Evidências: limitações específicas, capacidades preservadas, escolaridade/experiência (quando constarem do processo), prognóstico.
6.2 Temas de nexo e natureza acidentária (quando aplicável)
Acidente típico, trajeto e doença ocupacional
Situação típica: benefício requerido como acidentário com CAT e relatos divergentes.
Pergunta pericial: compatibilidade entre evento alegado, lesão e cronologia; quando o procedimento exigir, análise de nexo técnico.
Evidências: CAT, prontuário de urgência, exames iniciais, evolução temporal, descrição do trabalho (PPP quando houver), coerência clínica.
Concausa
Situação típica: doença prévia agravada por trabalho.
Pergunta pericial: o trabalho contribuiu para o agravamento de forma tecnicamente plausível?
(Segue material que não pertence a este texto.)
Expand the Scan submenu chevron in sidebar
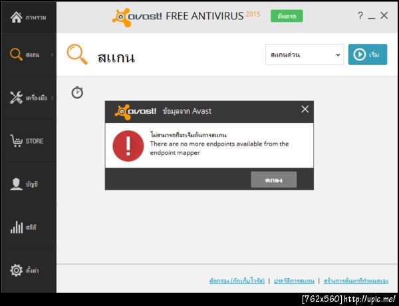The image size is (399, 306). coord(52,55)
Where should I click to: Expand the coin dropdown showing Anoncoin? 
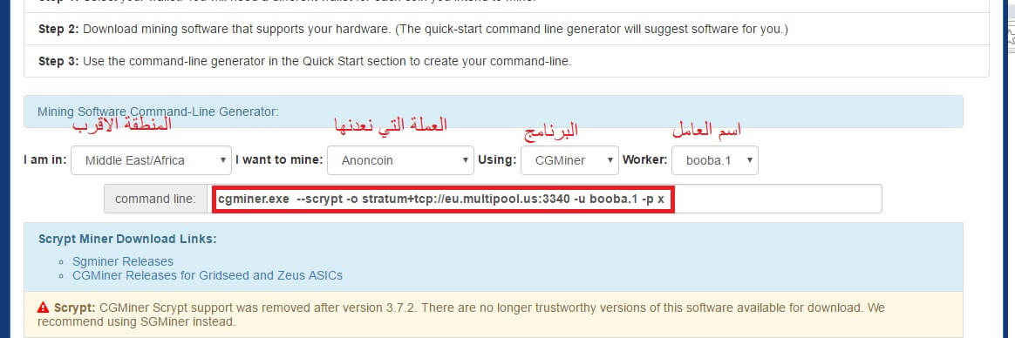tap(401, 160)
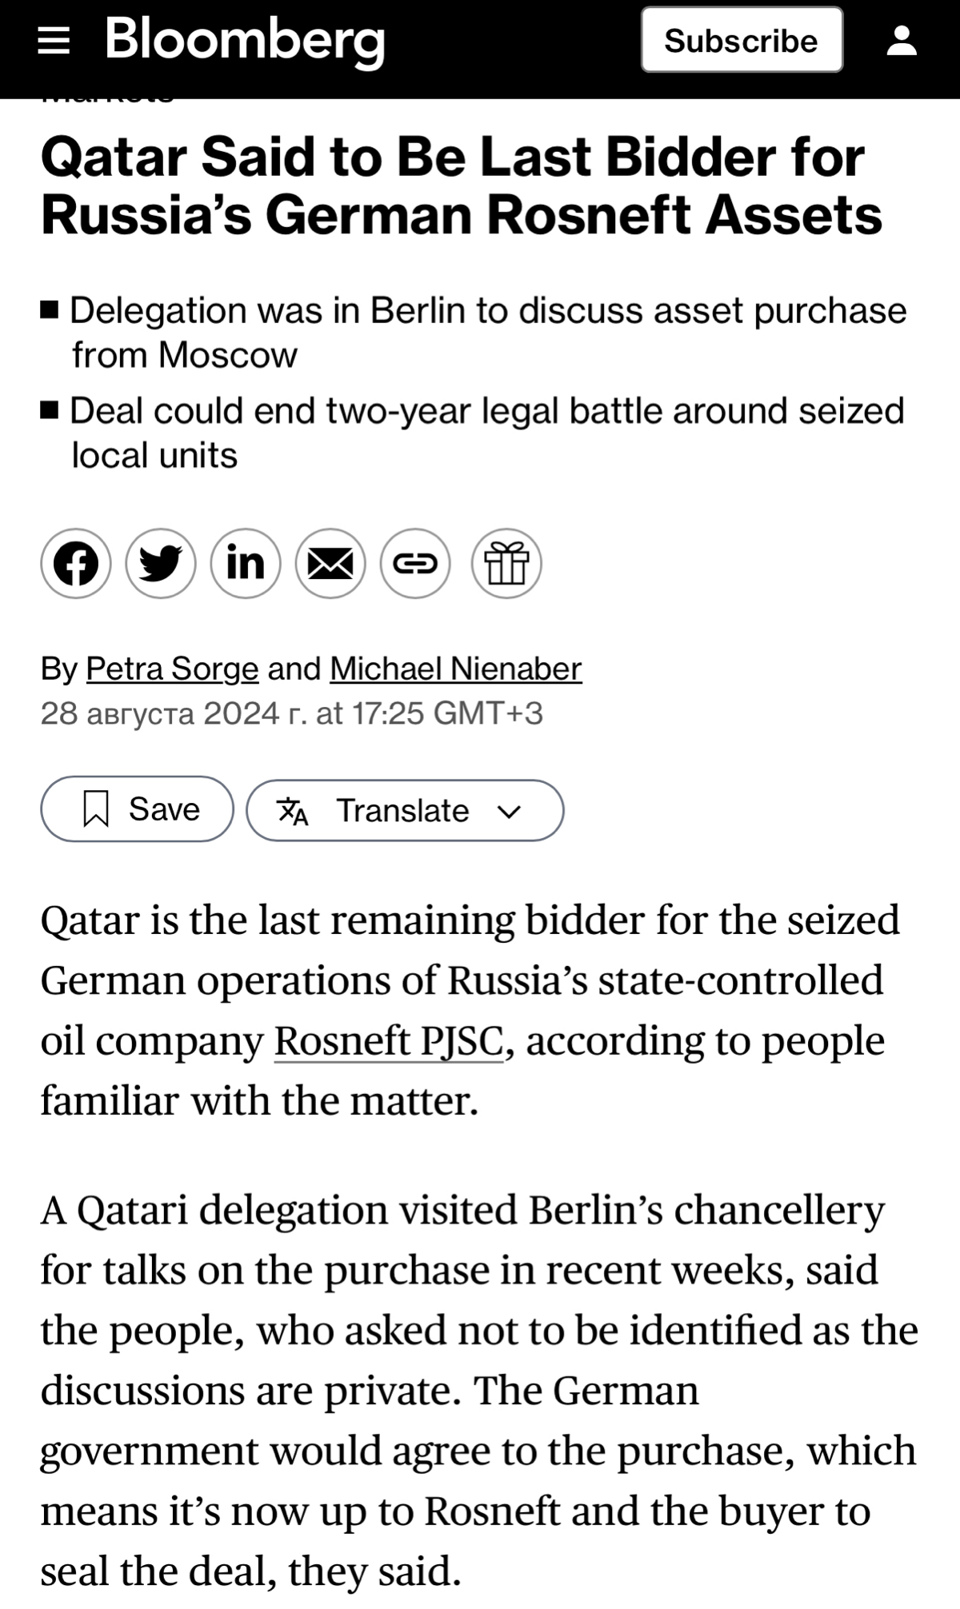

Evidências: linha do tempo, exposição ocupacional documentada, evolução clínica compatível, exclusão de causas alternativas relevantes.
6.3 Temas de prova sobre motivação, coerência e padronização do ato
Motivação do ato administrativo
Situação típica: laudo com conclusão sem justificar DII/DCB.
O que a banca cobra: necessidade de fundamentar com elementos objetivos e de responder ao quesito do benefício.
Evidências: documentos datados, achados de exame, evolução terapêutica.
Coerência com o pedido e com a espécie do benefício
Situação típica: segurado pede auxílio-acidente, mas o laudo discute incapacidade total temporária sem abordar sequela consolidada.
O que a banca cobra: aderência ao objeto e uso correto dos conceitos legais.
Evidências: descrição de sequelas, consolidação, redução funcional específica.
Uso de CID e exames
Situação típica: laudo baseado apenas em CID de atestado.
O que a banca cobra: CID é acessório; o núcleo é funcionalidade, cronologia e compatibilidade com atividade.
Evidências: exame pericial, exames complementares pertinentes, consistência temporal.
7) Checklist de “itens legais” que devem aparecer no raciocínio pericial e no registro
Use este checklist para treinar respostas discursivas e para revisar laudos simulados em estudo.
1) Benefício/espécie e objeto do pedido: qual benefício e qual critério legal central.
2) Atividade habitual: descrição mínima das exigências e tarefas.
3) Evidências consideradas: documentos relevantes (com datas) e achados do exame.
4) Tradução clínico-funcional: limitações/restrições objetivas.
5) Classificação da incapacidade: temporária/permanente; parcial/total; reabilitação; consolidação/sequela (quando aplicável).
6) Marcos temporais: DII (sempre que possível), DCB (quando aplicável), com justificativa.
7) Coerência: interna (achados x conclusão) e externa (documentos x narrativa).
8) Linguagem motivada e objetiva: conclusão diretamente conectada ao requisito do benefício, sem extrapolar para requisitos administrativos que não são do ato médico.